### ACTION ITEM
Retype, without changes, every line from the line that contains "Given: Share adam's" through the final line of the records. Exclude pictures.

*** INPUT ***

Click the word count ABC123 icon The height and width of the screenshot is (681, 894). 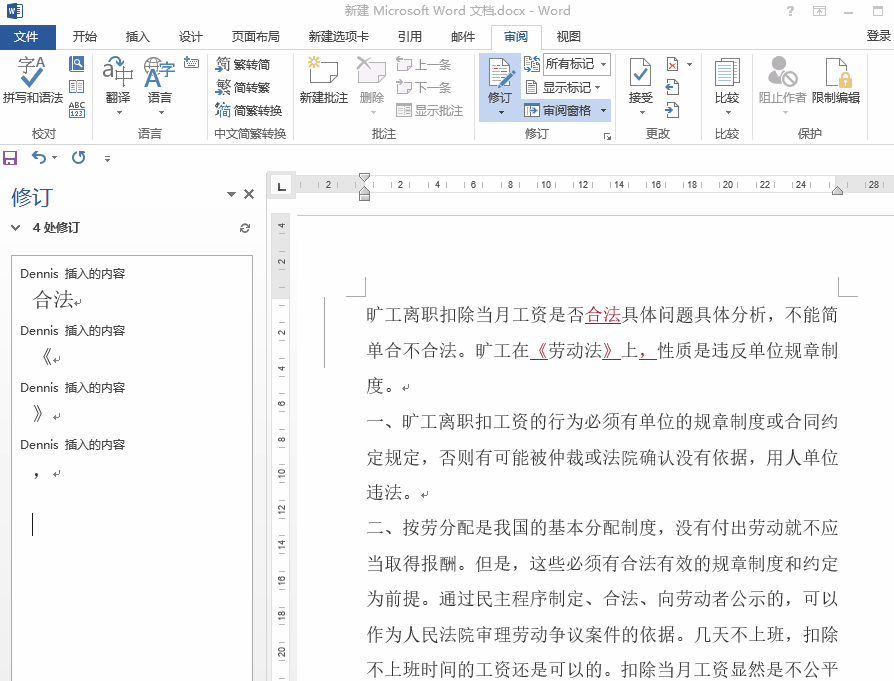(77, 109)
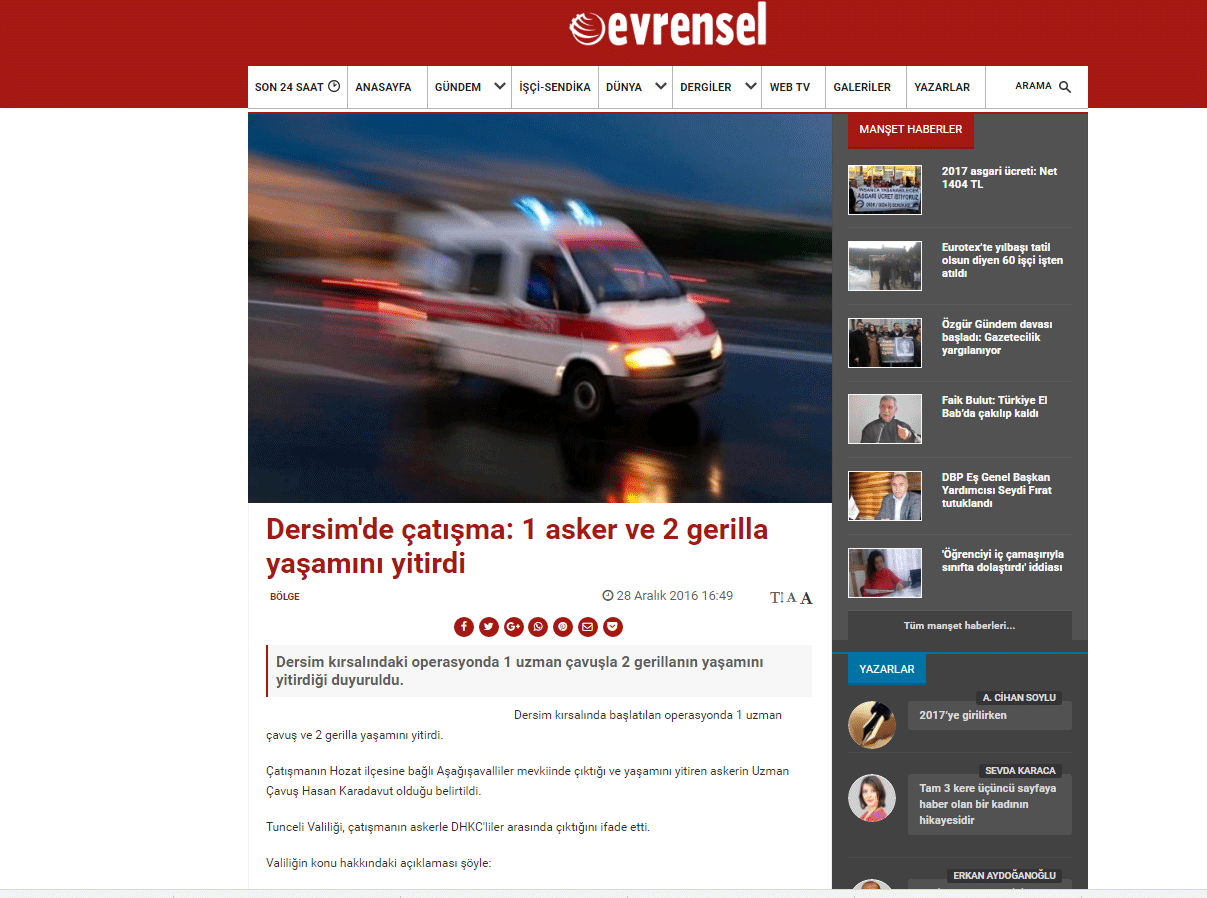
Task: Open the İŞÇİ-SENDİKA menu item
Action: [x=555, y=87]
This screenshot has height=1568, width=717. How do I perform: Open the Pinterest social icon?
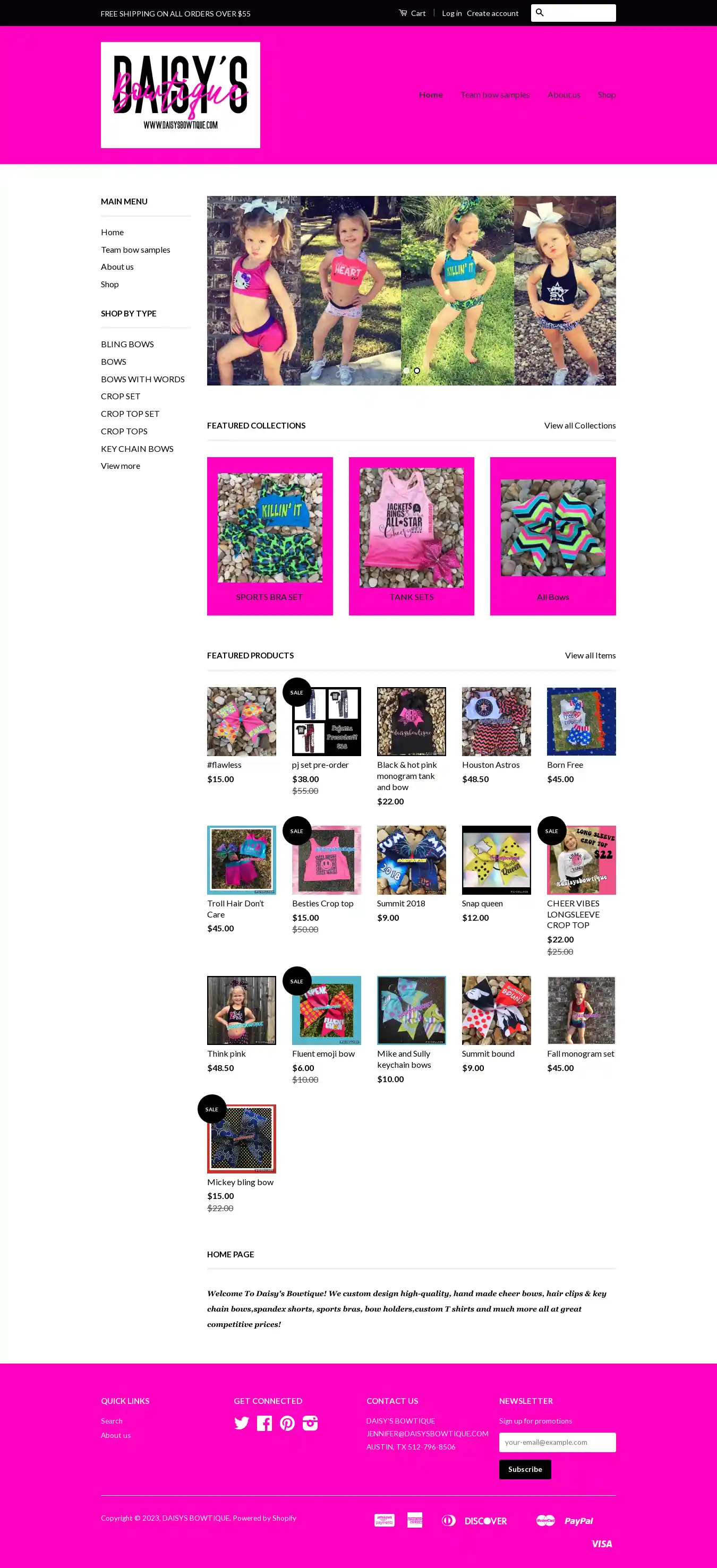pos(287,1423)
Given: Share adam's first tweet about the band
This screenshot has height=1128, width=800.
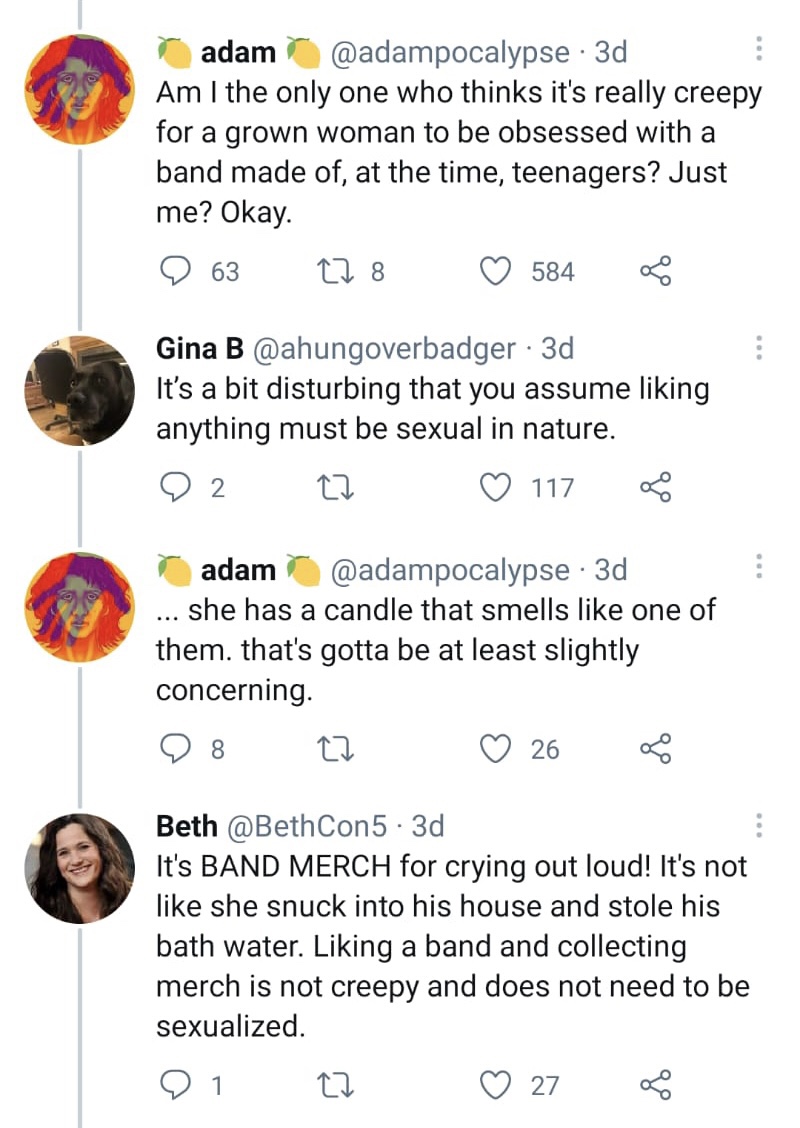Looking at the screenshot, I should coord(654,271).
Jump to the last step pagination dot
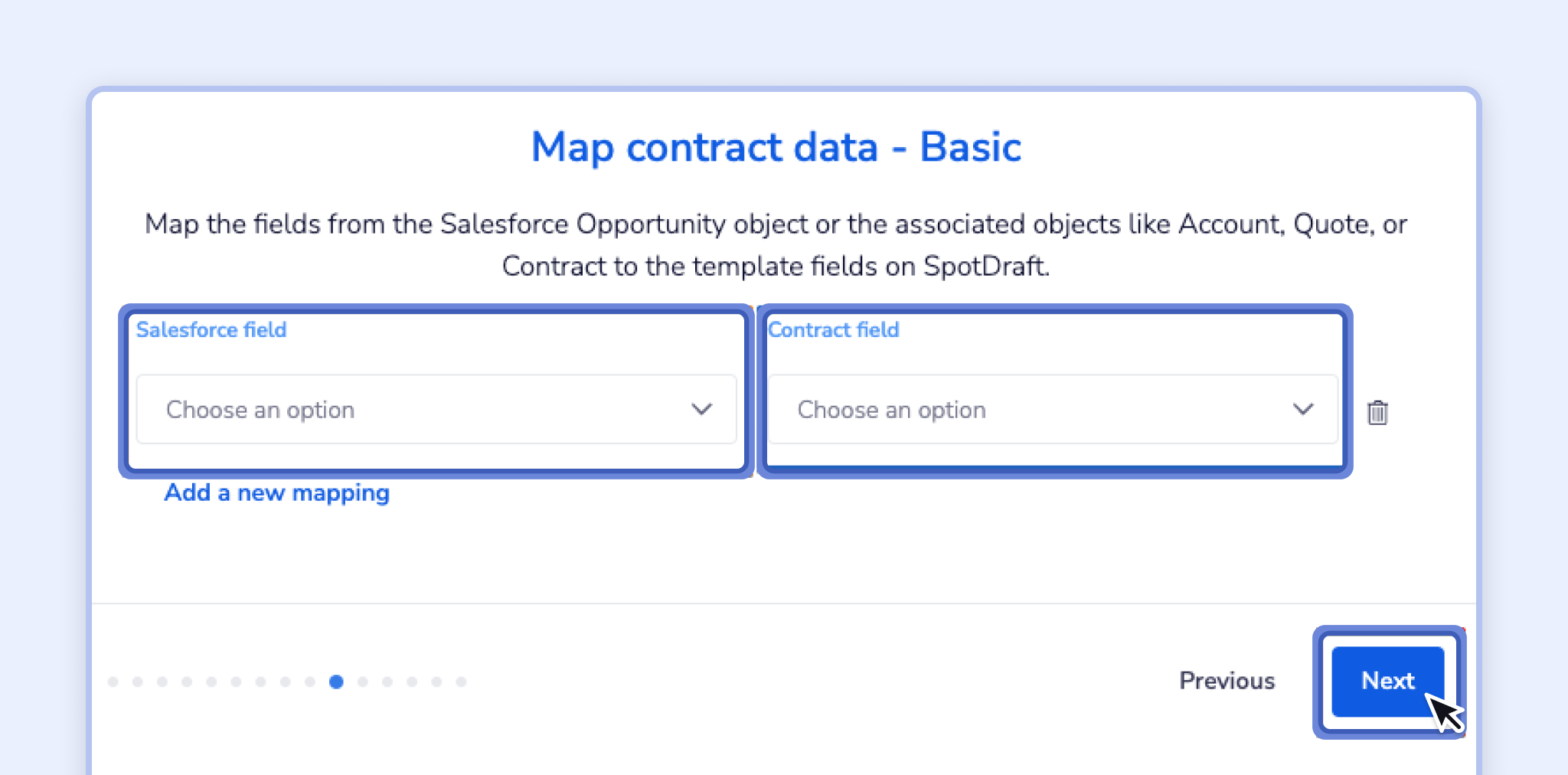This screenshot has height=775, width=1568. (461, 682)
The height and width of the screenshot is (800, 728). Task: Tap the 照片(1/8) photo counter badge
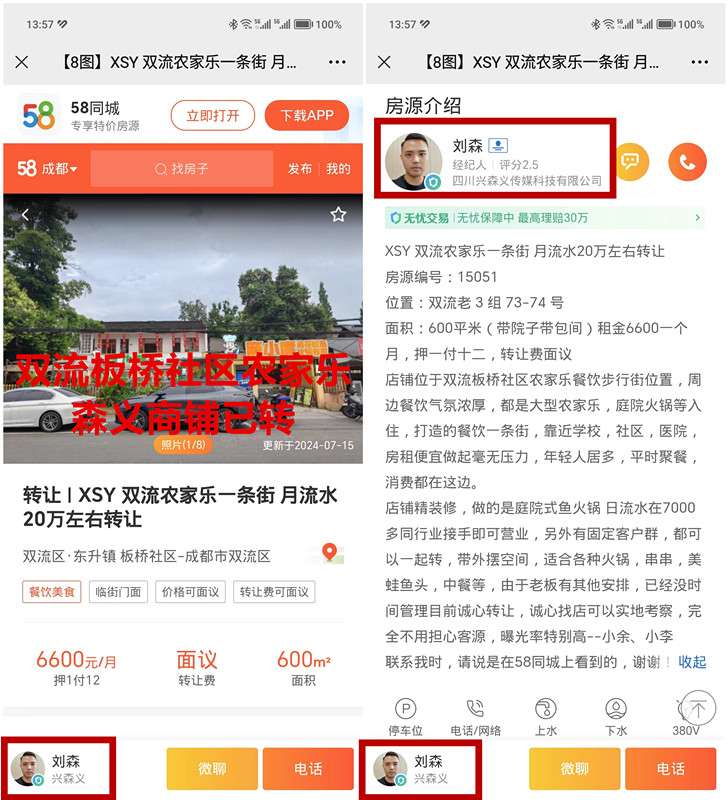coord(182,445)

*** End of INPUT ***

### TASK SOLUTION
Given: Share adam's first tweet about the band
This screenshot has height=1128, width=800.
Looking at the screenshot, I should coord(654,271).
Jump to the last step pagination dot
This screenshot has height=775, width=1568. (461, 682)
The height and width of the screenshot is (800, 728). Task: Tap the 照片(1/8) photo counter badge
coord(182,445)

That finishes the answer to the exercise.